Note: all these missing functions are deprecated by ldap, you can define
LDAP_DEPRECATED for quick&dirty fix or start using new functions (see ldap.h).
Comment 15 Michael Schwendt 2008-01-23 16:31:59 UTC 
Thanks! That explains why it cannot be reproduced at run-time
on 32-bit. However, it's obvious when seeing the warnings and
the broken return values in the debugger.
-Wall is Fedora default (see "rpm --eval %optflags"), and these
warnings are in the official build logs, too. I can see them
when using rpmbuild directly.

Going to fix this with LDAP_DEPRECATED for now. Whether to port
to the current OpenLDAP API or wait for upstream, I don't know
yet.
Comment 16 Fedora Update System 2008-01-24 22:01:01 UTC 
sylpheed-2.3.1-6 has been pushed to the Fedora 7 testing repository.  If problems still persist, please make note of it in this bug report.
 If you want to test the update, you can install it with 
 su -c 'yum --enablerepo=updates-testing update sylpheed'
Comment 17 Fedora Update System 2008-01-24 22:01:06 UTC 
sylpheed-2.4.8-1.1 has been pushed to the Fedora 8 testing repository.  If problems still persist, please make note of it in this bug report.
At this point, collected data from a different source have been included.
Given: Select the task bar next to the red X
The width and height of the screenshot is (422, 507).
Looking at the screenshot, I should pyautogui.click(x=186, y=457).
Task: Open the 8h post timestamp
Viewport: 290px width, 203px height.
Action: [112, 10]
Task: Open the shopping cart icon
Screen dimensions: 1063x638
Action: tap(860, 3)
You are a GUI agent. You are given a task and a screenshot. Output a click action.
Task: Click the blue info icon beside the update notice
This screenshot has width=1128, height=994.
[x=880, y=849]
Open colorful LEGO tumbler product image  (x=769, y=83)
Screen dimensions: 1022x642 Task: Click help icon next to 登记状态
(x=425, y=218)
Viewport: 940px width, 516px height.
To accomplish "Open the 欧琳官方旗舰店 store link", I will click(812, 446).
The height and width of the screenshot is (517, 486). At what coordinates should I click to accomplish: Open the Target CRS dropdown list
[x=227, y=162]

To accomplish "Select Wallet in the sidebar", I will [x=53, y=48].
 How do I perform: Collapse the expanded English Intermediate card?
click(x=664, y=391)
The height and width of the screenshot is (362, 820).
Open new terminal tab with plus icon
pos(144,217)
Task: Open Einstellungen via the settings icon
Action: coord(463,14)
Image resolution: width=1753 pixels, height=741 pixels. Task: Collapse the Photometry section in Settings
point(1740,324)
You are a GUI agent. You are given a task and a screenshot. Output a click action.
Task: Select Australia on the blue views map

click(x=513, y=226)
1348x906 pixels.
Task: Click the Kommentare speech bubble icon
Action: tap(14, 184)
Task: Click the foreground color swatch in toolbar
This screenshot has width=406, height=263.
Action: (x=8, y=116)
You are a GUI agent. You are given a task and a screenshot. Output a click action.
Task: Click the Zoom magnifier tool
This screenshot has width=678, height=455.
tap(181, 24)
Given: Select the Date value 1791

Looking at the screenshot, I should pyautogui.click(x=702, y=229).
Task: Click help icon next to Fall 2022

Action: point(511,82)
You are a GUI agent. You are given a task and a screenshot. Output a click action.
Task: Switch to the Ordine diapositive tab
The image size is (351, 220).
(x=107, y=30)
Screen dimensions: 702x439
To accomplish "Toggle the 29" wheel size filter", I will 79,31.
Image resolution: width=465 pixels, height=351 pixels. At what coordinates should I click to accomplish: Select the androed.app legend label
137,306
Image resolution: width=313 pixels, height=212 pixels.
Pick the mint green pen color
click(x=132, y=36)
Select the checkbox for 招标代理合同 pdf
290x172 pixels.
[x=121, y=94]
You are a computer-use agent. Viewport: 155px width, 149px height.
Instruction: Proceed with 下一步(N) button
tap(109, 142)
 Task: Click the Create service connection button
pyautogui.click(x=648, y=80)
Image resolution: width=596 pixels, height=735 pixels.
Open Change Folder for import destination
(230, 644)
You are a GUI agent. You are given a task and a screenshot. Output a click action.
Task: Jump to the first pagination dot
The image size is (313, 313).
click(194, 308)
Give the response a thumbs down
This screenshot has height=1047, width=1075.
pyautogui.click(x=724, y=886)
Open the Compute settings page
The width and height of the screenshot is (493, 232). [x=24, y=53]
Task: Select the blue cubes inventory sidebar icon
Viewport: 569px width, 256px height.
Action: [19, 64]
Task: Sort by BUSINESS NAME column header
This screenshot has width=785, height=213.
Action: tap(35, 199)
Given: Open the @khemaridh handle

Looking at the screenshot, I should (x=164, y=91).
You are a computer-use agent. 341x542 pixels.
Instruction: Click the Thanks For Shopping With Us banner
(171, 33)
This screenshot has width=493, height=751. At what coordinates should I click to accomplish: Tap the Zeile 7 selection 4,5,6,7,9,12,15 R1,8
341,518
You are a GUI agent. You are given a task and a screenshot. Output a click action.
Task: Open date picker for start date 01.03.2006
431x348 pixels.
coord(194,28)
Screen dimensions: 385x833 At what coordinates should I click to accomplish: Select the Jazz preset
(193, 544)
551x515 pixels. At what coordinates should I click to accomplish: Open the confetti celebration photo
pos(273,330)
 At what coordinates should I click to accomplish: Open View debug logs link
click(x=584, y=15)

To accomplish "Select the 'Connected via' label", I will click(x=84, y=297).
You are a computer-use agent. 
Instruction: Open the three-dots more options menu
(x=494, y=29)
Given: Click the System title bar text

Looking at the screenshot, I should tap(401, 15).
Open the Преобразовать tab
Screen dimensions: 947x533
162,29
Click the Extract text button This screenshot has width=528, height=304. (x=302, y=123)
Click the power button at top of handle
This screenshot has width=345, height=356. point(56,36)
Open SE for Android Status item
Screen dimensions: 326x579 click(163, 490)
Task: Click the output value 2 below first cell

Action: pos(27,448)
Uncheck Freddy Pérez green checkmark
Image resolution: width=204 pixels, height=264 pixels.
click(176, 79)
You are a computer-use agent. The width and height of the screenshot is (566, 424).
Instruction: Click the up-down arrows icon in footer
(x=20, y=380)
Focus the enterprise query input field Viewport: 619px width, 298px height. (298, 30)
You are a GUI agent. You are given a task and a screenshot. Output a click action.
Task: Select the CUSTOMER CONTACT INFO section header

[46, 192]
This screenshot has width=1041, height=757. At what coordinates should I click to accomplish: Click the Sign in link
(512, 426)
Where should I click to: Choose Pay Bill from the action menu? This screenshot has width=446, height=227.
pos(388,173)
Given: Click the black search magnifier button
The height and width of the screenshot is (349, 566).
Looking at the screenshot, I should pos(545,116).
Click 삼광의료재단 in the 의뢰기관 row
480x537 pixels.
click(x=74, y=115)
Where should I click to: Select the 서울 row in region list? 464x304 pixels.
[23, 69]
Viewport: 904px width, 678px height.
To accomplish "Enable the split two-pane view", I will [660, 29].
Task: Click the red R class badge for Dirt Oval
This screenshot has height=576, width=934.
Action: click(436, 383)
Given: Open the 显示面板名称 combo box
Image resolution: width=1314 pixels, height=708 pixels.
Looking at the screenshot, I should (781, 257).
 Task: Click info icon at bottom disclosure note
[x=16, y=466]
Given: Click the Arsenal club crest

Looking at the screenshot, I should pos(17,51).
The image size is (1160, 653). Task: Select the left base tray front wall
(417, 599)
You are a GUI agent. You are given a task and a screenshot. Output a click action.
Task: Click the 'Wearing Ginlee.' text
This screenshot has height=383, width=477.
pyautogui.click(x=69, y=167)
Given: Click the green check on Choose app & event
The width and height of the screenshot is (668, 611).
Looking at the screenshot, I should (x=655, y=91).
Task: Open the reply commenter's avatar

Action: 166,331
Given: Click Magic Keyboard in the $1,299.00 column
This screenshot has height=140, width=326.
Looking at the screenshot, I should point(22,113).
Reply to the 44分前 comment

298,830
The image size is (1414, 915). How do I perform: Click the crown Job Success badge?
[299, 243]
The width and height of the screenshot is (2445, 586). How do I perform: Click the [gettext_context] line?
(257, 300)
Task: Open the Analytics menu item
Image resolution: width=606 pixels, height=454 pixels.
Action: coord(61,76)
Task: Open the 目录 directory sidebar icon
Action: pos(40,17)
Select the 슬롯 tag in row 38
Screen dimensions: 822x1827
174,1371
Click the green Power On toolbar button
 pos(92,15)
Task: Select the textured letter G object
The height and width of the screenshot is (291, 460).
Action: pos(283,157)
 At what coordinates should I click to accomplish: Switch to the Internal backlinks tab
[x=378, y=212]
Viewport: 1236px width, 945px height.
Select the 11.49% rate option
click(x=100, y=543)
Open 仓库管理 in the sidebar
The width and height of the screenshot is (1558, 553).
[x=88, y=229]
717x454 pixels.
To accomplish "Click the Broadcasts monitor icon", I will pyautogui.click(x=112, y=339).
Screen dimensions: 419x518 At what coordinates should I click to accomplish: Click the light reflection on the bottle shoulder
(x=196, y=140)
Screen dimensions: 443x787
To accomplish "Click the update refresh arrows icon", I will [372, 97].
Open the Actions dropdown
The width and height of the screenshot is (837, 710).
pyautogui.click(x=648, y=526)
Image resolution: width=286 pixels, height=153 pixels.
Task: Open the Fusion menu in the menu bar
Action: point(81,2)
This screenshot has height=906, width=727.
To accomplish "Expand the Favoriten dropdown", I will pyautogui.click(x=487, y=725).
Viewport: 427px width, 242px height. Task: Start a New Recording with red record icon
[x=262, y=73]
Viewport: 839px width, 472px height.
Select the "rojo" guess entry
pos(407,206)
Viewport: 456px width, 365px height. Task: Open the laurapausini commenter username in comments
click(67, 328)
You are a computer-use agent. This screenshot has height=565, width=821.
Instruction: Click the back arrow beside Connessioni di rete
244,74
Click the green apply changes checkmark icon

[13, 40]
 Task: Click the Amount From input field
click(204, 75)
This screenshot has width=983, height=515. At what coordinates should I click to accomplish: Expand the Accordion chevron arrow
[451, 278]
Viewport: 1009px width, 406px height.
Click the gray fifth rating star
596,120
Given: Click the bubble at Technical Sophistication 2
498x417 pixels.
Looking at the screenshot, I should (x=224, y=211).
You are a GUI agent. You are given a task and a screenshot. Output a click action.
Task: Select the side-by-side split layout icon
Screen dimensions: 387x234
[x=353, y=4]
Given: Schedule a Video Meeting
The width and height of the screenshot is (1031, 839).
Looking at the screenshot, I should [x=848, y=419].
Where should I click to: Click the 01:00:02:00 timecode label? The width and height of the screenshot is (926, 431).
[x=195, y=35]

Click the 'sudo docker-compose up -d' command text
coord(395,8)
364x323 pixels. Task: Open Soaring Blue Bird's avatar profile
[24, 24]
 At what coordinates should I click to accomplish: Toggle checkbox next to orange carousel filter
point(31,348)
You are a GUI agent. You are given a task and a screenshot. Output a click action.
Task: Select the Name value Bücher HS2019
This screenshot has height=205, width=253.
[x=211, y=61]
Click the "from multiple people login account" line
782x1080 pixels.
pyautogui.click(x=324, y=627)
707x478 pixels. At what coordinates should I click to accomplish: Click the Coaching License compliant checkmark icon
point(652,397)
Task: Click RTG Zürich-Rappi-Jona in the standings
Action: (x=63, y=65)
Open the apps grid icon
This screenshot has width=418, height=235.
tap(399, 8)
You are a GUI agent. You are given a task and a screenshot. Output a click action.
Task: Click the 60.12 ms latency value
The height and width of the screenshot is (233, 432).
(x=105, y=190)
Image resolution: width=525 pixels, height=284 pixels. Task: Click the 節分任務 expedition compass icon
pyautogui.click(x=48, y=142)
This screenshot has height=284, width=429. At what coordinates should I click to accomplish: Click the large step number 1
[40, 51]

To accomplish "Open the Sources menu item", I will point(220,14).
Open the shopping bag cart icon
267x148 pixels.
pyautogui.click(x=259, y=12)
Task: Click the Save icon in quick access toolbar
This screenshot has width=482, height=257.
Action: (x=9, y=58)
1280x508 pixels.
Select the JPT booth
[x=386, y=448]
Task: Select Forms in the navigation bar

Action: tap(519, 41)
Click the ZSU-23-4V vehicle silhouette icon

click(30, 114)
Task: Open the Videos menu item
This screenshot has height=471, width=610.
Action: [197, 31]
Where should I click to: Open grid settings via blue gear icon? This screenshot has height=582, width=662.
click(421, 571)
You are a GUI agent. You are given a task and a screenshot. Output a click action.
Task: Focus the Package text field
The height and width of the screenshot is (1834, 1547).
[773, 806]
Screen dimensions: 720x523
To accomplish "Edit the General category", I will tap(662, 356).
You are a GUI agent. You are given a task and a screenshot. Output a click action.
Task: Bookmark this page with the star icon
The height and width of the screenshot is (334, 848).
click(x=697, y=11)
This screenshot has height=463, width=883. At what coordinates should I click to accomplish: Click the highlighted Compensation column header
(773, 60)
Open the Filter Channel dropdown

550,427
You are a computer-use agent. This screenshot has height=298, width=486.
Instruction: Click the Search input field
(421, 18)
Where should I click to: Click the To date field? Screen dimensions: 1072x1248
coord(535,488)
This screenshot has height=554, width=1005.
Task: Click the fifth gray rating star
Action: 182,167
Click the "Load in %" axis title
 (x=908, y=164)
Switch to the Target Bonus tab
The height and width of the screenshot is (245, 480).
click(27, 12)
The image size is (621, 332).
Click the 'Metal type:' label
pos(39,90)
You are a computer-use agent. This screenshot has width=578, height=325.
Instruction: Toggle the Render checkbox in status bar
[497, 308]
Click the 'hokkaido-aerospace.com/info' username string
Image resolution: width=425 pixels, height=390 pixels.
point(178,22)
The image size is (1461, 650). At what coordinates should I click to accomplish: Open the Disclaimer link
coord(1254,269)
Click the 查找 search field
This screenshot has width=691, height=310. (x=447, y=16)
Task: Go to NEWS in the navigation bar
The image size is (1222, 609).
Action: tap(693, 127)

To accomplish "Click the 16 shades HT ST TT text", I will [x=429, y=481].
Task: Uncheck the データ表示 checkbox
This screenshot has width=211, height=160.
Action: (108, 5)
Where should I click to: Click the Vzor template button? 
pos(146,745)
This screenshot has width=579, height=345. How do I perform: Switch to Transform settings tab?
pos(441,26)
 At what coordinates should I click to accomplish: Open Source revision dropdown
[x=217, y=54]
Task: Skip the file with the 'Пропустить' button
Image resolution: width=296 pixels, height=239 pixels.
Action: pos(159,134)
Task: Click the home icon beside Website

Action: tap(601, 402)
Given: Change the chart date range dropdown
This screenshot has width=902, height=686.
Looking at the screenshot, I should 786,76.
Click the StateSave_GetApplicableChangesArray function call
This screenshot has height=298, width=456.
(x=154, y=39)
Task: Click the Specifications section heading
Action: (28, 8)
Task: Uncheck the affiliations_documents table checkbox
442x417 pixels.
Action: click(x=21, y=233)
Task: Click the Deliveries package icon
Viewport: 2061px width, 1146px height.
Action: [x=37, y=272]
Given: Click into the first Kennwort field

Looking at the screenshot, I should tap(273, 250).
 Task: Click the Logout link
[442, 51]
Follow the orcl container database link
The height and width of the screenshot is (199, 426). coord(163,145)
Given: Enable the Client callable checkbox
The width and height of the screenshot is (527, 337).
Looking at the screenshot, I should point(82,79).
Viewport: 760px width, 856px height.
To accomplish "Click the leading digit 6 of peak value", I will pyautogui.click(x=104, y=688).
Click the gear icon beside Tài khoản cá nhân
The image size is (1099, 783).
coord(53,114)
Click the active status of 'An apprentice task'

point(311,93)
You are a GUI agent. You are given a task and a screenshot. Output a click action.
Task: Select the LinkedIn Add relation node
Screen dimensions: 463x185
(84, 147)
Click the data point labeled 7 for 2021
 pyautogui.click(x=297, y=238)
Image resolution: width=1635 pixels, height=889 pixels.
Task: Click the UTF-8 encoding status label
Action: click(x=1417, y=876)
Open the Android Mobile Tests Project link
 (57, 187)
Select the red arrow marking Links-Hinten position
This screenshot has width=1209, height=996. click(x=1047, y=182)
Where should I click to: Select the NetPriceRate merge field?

 If you want to test the update, you can install it with 
 su -c 'yum --enablerepo=updates-testing update sylpheed'
Comment 18 Jan Hutař 2008-01-25 06:48:11 UTC 
Thank you very much for such a quick response and fix!
Comment 19 Fedora Update System 2008-01-27 07:14:16 UTC 
sylpheed-2.4.8-1.1 has been pushed to the Fedora 8 stable repository.  If problems still persist, please make note of it in this bug report.
Comment 20 Fedora Update System 2008-01-27 07:18:59 UTC 
sylpheed-2.3.1-6 has been pushed to the Fedora 7 stable repository.  If problems still persist, please make note of it in this bug report.